← Back to team overview

launchpad-reviewers team mailing list archive

[Merge] lp:~julian-edwards/launchpad/lost-builder-bug-463046 into lp:launchpad/devel

 

Julian Edwards has proposed merging lp:~julian-edwards/launchpad/lost-builder-bug-463046 into lp:launchpad/devel.

Requested reviews:
  Launchpad code reviewers (launchpad-reviewers)
Related bugs:
  #463046 Rescuing a BUILDING builder just makes things worse
  https://bugs.launchpad.net/bugs/463046


= Summary =
Reset aborted builders that don't have any buildqueue entry

== Proposed fix ==
See bug 436046.

Basically, when builders end up building something that we don't know about, 
they need to be aborted and cleaned.  Right now they sit in the "aborted" 
state forever because the current handler for that relies on there being a 
buildqueue row for the build job.  In the case of comms failures etc., that 
may not be the case.

== Pre-implementation notes ==
Talked to wgrant.

== Implementation details ==
There's an existing function that checks for the slave state and does things 
based on what it returns to us.  I've changed it so that if it sees the 
ABORTED state and builder.currentjob is None, then we need to clean it - 
slave.clean() just resets it back to IDLE, ready for another job).

== Tests ==
bin/test -cvvt Test_rescueBuilderIfLost

== Demo and Q/A ==
The QA plan on dogfood is as follows:

 * Initiate a build
 * Stop the buildd-manager to give us time to fiddle about.
 * Rip all traces of the build out of dogfood's database by deleting the 
buildqueue and job.
 * Start the buildd-manager - when it scans the builder with the orphaned 
build it should now reset it successfully.

= Launchpad lint =

(this lint is all crazy nonsense, we need to fix our linter!)

Checking for conflicts and issues in changed files.

Linting changed files:
  lib/lp/buildmaster/model/builder.py
  lib/lp/buildmaster/tests/test_builder.py

./lib/lp/buildmaster/model/builder.py
     191: E302 expected 2 blank lines, found 1
     201: E202 whitespace before '}'
     421: E231 missing whitespace after ','
     432: E231 missing whitespace after ','
     557: E301 expected 1 blank line, found 0
     609: E231 missing whitespace after ','
     730: E231 missing whitespace after ','
./lib/lp/buildmaster/tests/test_builder.py
     354: E301 expected 1 blank line, found 2
-- 
https://code.launchpad.net/~julian-edwards/launchpad/lost-builder-bug-463046/+merge/33369
Your team Launchpad code reviewers is requested to review the proposed merge of lp:~julian-edwards/launchpad/lost-builder-bug-463046 into lp:launchpad/devel.

========

- _WRITTEN EXERCISE 1_
Return the passage of the merge proposal that starts at "state forever because" and ends at "Talked to wgrant.", copied word for word.
- _WRITTEN EXERCISE 2_
Answer these questions using the merge proposal:
(a) What bug number appears under "Related bugs"?
(b) Who is named in the pre-implementation notes?
(c) What command is given under the "Tests" heading?

========

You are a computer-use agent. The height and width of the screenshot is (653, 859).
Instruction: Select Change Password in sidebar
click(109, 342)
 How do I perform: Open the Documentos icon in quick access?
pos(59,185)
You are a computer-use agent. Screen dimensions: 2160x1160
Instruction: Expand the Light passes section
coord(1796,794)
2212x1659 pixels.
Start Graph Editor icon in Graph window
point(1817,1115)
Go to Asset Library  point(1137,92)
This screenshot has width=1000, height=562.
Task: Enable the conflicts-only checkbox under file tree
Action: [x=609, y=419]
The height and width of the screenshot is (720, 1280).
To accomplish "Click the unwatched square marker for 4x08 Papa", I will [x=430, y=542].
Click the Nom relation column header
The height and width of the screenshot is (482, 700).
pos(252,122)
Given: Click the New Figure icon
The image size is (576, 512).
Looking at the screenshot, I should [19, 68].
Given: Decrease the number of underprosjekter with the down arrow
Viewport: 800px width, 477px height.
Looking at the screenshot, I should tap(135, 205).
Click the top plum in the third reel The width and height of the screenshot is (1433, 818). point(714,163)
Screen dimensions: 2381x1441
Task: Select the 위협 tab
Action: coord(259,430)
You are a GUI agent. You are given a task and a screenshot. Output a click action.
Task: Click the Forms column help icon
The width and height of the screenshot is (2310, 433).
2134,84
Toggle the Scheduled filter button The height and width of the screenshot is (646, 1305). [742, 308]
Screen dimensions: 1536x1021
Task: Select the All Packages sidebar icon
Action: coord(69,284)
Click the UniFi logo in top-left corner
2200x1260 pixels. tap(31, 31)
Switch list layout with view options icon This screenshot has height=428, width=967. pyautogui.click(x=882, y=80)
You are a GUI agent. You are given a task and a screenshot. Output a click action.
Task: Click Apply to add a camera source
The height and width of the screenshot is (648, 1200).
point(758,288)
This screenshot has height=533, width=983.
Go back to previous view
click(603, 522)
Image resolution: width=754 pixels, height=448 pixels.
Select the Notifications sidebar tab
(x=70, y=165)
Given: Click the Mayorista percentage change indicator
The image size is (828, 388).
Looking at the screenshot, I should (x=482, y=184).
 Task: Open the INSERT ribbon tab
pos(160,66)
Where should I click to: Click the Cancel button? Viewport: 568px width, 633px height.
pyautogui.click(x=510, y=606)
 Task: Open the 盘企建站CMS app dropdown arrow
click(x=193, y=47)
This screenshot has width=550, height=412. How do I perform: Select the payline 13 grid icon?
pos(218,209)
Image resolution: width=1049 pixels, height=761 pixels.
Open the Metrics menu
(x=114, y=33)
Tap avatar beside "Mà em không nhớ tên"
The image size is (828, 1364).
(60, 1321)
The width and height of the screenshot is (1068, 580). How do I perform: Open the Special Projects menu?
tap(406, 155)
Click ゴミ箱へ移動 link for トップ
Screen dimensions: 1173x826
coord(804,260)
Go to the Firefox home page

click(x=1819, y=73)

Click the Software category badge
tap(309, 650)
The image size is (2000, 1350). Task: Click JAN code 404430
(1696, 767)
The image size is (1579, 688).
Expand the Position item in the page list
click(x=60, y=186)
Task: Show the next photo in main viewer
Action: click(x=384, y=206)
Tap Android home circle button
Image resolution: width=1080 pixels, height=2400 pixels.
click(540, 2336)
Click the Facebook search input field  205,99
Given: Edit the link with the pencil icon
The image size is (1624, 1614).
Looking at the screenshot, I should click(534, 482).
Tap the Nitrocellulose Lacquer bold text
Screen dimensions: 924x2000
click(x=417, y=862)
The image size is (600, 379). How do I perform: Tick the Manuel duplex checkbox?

========

- _FULL OUTPUT 1_
state forever because the current handler for that relies on there being a 
buildqueue row for the build job.  In the case of comms failures etc., that 
may not be the case.

== Pre-implementation notes ==
Talked to wgrant.

- _FULL OUTPUT 2_
(a) #463046
(b) wgrant
(c) bin/test -cvvt Test_rescueBuilderIfLost